With the income from these holdings, about 10,000 orphaned and destitute children a year directly benefit from the Trust. It indirectly serves more than 76,000 more. Her legacy continues today, with the completion of new projects, such as its children's center on the impoverished Wai'anae Coast of O'ahu as well as plans for its West Hawai'i lands, improvements in its Kona Industrial Park, and construction of the Keahoul Interpretive Center, also in Kona on the island of Hawai'i, which will provide a new home for local artifacts.

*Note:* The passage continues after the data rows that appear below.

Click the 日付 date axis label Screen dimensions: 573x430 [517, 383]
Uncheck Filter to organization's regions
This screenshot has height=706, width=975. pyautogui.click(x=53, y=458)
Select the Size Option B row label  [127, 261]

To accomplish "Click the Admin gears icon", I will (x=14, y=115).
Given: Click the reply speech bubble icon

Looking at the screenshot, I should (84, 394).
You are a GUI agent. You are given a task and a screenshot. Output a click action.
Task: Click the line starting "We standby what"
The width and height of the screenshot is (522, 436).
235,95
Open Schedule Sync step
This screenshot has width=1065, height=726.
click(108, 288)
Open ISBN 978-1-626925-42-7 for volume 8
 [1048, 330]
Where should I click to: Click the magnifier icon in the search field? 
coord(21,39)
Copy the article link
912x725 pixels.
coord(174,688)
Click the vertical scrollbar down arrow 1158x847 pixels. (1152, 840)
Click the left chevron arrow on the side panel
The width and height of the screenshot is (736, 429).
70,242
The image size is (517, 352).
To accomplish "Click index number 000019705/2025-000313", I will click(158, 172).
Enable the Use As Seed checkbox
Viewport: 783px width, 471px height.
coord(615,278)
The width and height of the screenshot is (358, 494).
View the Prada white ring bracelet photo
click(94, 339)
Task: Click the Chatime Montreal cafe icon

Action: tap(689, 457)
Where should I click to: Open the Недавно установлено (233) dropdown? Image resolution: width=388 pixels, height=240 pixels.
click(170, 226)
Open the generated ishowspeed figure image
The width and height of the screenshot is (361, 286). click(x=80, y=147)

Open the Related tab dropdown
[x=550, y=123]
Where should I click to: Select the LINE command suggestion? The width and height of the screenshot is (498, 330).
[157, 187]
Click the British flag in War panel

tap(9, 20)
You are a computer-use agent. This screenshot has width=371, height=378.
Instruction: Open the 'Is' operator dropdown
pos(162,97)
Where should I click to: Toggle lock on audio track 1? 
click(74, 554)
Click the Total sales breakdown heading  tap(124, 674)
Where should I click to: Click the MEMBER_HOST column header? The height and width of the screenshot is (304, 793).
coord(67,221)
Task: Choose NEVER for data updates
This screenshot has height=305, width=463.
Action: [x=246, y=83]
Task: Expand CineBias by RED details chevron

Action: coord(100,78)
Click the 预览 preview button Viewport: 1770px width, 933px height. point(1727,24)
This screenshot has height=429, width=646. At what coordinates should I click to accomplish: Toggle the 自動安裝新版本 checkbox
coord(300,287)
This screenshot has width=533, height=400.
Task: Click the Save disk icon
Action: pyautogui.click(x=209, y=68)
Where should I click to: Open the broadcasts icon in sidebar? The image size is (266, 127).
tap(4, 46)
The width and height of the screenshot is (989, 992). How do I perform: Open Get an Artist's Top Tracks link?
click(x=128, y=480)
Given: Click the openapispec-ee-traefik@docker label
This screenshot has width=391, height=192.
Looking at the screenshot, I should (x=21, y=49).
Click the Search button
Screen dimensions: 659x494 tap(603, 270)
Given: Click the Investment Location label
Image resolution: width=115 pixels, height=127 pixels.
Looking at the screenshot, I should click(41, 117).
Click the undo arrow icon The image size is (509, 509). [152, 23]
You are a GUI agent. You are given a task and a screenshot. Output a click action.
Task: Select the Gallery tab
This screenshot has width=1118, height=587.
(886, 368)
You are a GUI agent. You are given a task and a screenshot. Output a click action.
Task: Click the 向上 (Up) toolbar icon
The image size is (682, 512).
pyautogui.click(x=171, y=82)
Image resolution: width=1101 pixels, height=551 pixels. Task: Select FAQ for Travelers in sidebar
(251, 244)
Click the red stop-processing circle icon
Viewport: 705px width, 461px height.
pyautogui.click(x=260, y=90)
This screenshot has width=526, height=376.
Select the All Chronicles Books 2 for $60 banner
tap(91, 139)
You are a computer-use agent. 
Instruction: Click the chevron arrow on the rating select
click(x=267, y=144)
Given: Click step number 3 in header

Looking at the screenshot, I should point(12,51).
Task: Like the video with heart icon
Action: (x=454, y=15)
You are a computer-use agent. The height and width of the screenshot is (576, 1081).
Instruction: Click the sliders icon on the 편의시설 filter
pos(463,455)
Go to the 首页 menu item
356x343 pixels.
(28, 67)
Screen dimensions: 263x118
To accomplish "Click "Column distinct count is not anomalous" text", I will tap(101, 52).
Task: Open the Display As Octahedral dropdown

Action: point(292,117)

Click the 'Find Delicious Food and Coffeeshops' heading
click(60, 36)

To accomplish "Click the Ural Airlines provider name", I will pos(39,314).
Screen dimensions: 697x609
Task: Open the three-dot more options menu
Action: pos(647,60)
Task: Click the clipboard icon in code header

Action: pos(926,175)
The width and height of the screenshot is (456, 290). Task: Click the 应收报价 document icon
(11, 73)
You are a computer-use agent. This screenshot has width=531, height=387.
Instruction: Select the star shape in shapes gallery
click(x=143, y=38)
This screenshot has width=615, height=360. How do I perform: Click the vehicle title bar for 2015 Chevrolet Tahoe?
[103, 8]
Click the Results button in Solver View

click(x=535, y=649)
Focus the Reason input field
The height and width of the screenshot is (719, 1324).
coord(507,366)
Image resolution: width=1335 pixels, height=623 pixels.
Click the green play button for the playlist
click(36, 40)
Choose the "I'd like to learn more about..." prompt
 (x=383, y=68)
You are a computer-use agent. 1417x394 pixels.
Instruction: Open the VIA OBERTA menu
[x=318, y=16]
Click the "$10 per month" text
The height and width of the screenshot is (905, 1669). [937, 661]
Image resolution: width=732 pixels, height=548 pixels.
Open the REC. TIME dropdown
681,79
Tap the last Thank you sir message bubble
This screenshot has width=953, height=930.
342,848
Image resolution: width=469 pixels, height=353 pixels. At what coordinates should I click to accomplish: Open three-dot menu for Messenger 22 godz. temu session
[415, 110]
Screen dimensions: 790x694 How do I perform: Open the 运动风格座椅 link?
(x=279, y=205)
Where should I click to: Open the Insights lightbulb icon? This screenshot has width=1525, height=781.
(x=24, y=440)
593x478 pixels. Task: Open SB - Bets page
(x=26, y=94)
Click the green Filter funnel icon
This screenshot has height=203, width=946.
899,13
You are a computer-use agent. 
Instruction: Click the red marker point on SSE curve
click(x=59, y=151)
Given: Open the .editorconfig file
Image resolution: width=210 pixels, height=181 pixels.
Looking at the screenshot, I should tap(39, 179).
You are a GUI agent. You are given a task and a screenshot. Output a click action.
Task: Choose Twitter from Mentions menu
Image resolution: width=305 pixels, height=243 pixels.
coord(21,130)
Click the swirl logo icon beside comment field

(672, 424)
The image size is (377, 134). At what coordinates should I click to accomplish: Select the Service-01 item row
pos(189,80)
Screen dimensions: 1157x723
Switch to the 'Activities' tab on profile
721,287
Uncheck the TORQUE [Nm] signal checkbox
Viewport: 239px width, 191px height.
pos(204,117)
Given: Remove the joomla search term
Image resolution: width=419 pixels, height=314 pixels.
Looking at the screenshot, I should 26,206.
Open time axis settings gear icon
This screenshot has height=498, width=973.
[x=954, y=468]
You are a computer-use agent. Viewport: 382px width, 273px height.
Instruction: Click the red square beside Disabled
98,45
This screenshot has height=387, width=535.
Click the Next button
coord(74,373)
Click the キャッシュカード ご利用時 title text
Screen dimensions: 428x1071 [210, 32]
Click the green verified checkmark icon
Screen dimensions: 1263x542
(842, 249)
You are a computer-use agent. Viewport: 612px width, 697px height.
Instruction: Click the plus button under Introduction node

The Queen's decision to set up a trust that would provide for her people long after she was gone is important background to her book, Hawai'i's Story. Although historical forces overtook her during the time of the overthrow in 1893, she continued to seek a way to shape the future of Hawai'i. In that, she succeeded.

Her legacy is rich and includes more than a hundred songs and hymns, including the Aloha Oe, as well as her autobiography, Hawai'i's Story, a book that is still closely read and discussed. But her most enduring legacy may be the Queen Lili'uokalani Trust and its children's centers and the thousands of lives she has touched through them.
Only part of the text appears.